Rhode Island enacted legislation to increase the state’s Temporary Caregiver Insurance (TCI) benefits over the next two years. Effective January 1, 2023, the program will provide as much as six weeks of paid leave (up from five weeks) to care for a qualifying family member or take parental bonding leave. Temporary Disability Insurance benefit amounts increased too, effective July 1, 2022, from a range of $107 to $978 to between $114 and $1,007.
Paid family and medical leave premiums are increasing in Washington to keep pace with more people using the program, according to the state. Beginning January 1, 2023, the premium rate will increase to 0.8%, up from 0.6% in 2022. Washington employees also have more ways to use their paid leave benefits, with a new child loss bereavement benefit.
District of Columbia
In the District of Columbia, the amount of paid leave available to workers increased effective October 1, 2022, with available medical and family leave benefit periods doubling from six to 12 weeks, and parental leave increasing from eight weeks up to 12. The one-week waiting period before an eligible employee can receive benefits has been permanently eliminated, and employer contributions are down from 0.62% to 0.26% effective July 1, 2022.

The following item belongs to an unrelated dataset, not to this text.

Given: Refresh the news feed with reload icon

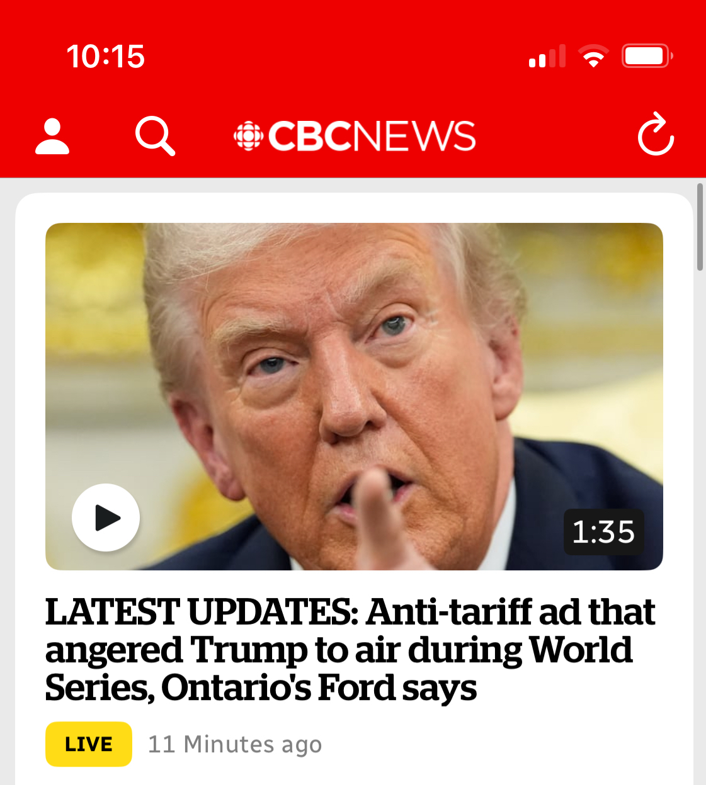Looking at the screenshot, I should [656, 134].
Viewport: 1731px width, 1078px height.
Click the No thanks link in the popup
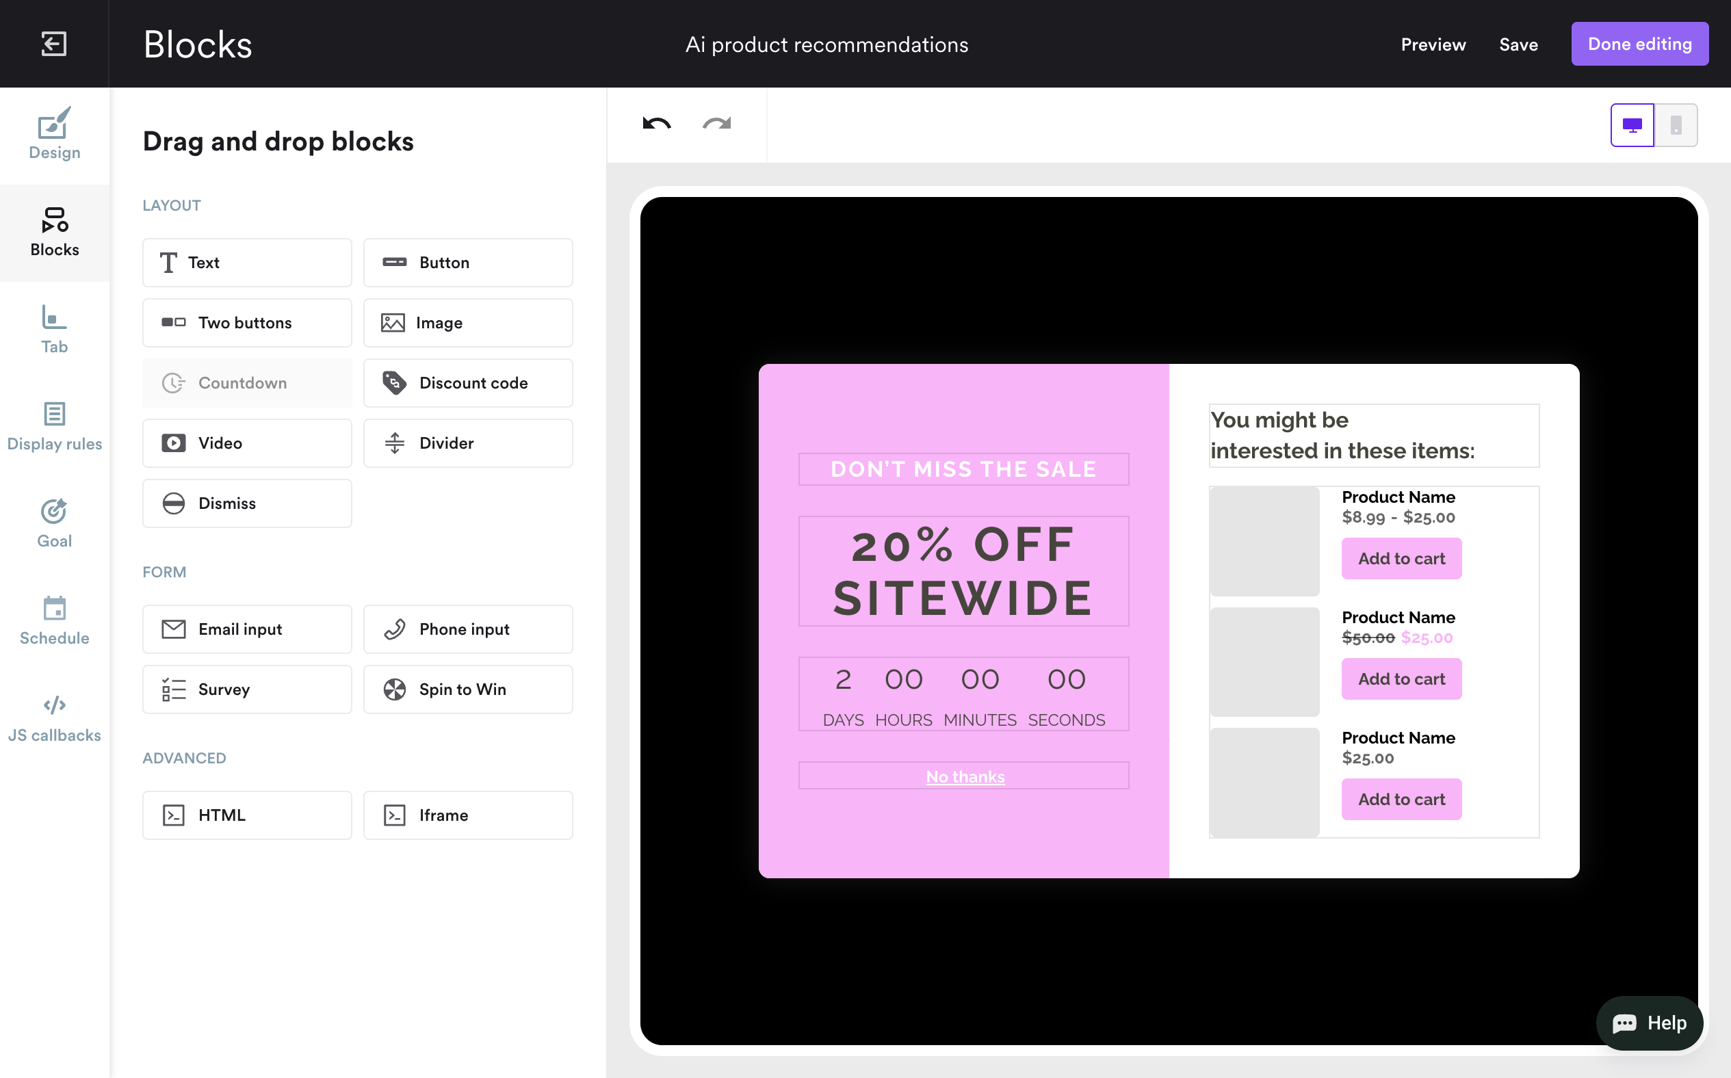[x=965, y=776]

2022 was the first year benefits became payable in Connecticut, with a new notice requirement for employers in the state taking effect July 1, 2022 and final amended regulations taking effect August 3, 2022. The state continues to refine reporting and administrative requirements and employers are encouraged to monitor new developments.

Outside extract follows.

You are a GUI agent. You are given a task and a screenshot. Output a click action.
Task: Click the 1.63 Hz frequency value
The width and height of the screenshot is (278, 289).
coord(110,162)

Under the Granite State Paid Family Leave Plan, employees of the state government participate automatically, serving as the risk pool for the plan. Other public employers, as well as private employers with more than 50 employees, may opt in to the program, which is administered by a private carrier. Employees who do not work for a participating employer have the option to obtain coverage individually. Benefits for state employees begin January 1, 2023. Open enrollment began December 1, 2022 for employers and January 1, 2023 for individual employees.
Virginia is among the first states to allow companies to offer private insurance plans to cover family leave. Effective July 1, 2022, insurers licensed to write life, accident and sickness, and property and casualty insurance in the state can begin offering paid family leave insurance. Coverage must provide for a percent or a portion of loss of income due to certain covered life events. Purchase of the new paid family leave insurance coverage is completely voluntary.
If you live in one of the impacted states, review your leave of absence policies to make sure they match up with current legal requirements. Keep on top of new laws and regulatory changes that impact you.
Managing new compliance requirements can make absence management so complex some employers need outside help. Decide if outsourcing some or all of these responsibilities makes sense for you.
This blog is up to date as of December 2022 and has not been updated for changes in the law, administration or current events.